▶ _DOCUMENT SEGMENT_
— Begin —

ASX small cap winners Nov 19-23

Here’s a few of the big winners over the past week.

US energy company Eon NRG had a brilliant Thursday, with its shares rising 400 per cent after the company said monthly revenue shot up.

Sales revenue for October hit $US660,000 ($929,000).

In the last quarter oil and gas sales revenue totalled $US1.2m, or about $US406,000 a month.

The stock (ASX:E2E) leapt to 3c from 0.6c yesterday.

About a third of the sales were from natural gas and the remainder was oil and gas condensates — a heavier form of gas that condenses into liquid form.

Australia-based company secretary Simon Adams told Stockhead the boost came partly from the higher oil price — they averaged $US69 a barrel — the fact that they had some stock left over from September to sell, and a slow increase in production over the last six months.

One-time Liberal candidate Dave Sharma was happy on Wednesday, when Shekel Brainweigh launched itself into the Australian public company sphere with a 14 per cent stag profit.

The company issued stock at 35c in the IPO but lifted to 40c at its debut on Tuesday afternoon.

The Israeli maker of uber-weighing devices (ASX:SBW) had to delay its original ASX launch date from late October in order to win over more investors.

The company’s corporate advisor said “a number of significant fund managers” had told them they needed more time to commit.

— End —

▶ _WHAT YOU WILL DO_
A. Which amounts in the ASX small-cap winners article are given in US dollars?
B. Could you extend the ASX small-cap winners article from where it stops?

▶ _ENTRIES PROVIDED_
— Begin —

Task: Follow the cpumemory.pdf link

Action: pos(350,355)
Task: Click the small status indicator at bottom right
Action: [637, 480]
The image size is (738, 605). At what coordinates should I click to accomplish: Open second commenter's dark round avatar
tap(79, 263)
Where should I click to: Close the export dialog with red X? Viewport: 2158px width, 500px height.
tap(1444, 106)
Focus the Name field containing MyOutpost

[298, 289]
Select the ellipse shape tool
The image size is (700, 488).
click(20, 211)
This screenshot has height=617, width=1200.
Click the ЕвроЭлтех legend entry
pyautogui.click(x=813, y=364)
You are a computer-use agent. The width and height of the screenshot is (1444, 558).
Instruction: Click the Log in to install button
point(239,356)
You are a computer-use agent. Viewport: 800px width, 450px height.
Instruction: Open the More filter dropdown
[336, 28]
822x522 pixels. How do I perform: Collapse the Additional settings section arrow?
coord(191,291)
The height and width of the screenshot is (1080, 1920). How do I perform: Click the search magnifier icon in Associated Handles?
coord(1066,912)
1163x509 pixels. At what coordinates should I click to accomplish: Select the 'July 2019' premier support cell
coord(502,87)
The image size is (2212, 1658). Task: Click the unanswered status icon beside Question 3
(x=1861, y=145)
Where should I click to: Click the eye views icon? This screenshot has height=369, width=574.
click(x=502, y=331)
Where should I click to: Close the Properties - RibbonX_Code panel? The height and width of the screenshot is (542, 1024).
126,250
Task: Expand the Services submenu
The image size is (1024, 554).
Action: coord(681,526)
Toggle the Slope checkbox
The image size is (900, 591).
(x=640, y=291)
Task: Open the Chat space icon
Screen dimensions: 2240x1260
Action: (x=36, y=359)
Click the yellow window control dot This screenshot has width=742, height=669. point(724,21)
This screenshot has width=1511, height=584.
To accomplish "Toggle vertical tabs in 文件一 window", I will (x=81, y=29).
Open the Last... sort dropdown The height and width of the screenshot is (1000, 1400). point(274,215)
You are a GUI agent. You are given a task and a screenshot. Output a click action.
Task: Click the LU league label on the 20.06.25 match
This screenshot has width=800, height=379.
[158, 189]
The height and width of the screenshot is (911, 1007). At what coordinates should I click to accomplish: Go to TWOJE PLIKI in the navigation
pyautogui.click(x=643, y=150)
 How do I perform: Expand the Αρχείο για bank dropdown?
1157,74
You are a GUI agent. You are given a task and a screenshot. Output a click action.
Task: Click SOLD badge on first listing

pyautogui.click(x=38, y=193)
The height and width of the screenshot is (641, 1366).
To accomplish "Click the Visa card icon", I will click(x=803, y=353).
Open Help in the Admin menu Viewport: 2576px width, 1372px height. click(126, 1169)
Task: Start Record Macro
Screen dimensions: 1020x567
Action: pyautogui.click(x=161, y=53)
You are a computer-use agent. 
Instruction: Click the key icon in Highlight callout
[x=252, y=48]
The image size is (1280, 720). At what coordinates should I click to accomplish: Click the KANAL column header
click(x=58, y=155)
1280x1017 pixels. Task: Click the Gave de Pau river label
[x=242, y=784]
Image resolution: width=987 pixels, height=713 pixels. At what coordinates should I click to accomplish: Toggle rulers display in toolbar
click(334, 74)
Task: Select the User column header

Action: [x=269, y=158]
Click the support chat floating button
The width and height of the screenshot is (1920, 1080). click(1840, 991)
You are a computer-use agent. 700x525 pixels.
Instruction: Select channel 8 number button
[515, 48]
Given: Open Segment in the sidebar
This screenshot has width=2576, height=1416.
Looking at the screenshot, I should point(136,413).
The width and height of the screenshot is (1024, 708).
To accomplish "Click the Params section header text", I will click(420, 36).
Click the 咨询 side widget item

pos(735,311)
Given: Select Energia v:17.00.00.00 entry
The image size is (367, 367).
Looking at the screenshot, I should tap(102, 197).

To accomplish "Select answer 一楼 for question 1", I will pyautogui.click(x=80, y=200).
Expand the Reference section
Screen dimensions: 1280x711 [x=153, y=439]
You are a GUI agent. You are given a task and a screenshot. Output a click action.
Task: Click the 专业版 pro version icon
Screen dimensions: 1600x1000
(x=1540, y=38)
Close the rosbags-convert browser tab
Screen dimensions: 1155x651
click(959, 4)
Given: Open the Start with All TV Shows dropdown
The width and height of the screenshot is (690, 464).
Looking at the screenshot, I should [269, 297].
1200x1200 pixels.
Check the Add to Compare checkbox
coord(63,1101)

— End —

▶ _ANSWERS FOR THIS EXERCISE_
A. $US660,000, $US1.2m, $US406,000, $US69

B.
It’s a tough market for small caps to raise money in right now.

Several fund managers and advisors have told Stockhead there is little money available in Australia right now for small caps.

Retailer Baby Bunting (ASX:BBN) bucked the sombre retail environment, jumping 22 per cent on Monday on an improved sales outlook.

The retailer said EBITDA earnings for the year would be in the range of $25 million to $27 million.

That was up slightly on a forecast of $24 million to $27 million issued in August.

Total sales were up 17 per cent to November 15 — a slight bump on the 16.5 per cent figure reported after six weeks.

Comparable sales performance was running at 9.6 per cent to November 15 — down slightly on the 9.8 per cent announced in August.

And shares in telco Inabox Group (ASX:IAB) hit their highest point in nearly 18 months this week, with news telco MNF Group had upped a takeover offer for Inabox by $1 million in order to beat a rival bid lobbed last week.

MNF Group (ASX:MNF) first launched an offer between $30.5 million and $33.5m to acquire Inabox’s wholesale and enablement businesses back in early October. After various conditions were met, the offer worked out at about 80c a share for investors.

But last week fellow telco SB&G Group launched a rival all-cash $21.4 million bid for the company, or 90c a share.

SB&G immediately bought up 19.9 per cent of Inabox and said its offer was more attractive thanks to its simplicity: it is an all-cash offer to directly acquire all shares from existing Inabox shareholders, rather than MNF’s conditional offer.

But this morning MNF increased its offer to $34.5m in cash for Inabox’s subsidiaries.

 

ASX small cap losers Nov 19-23

On the other side of the ledger, cannabis investor MMJ Group has begun its first proper day of trading after a six-week holiday from the bourse on Thursday, with shares in the company falling 21 per cent the moment the market opened.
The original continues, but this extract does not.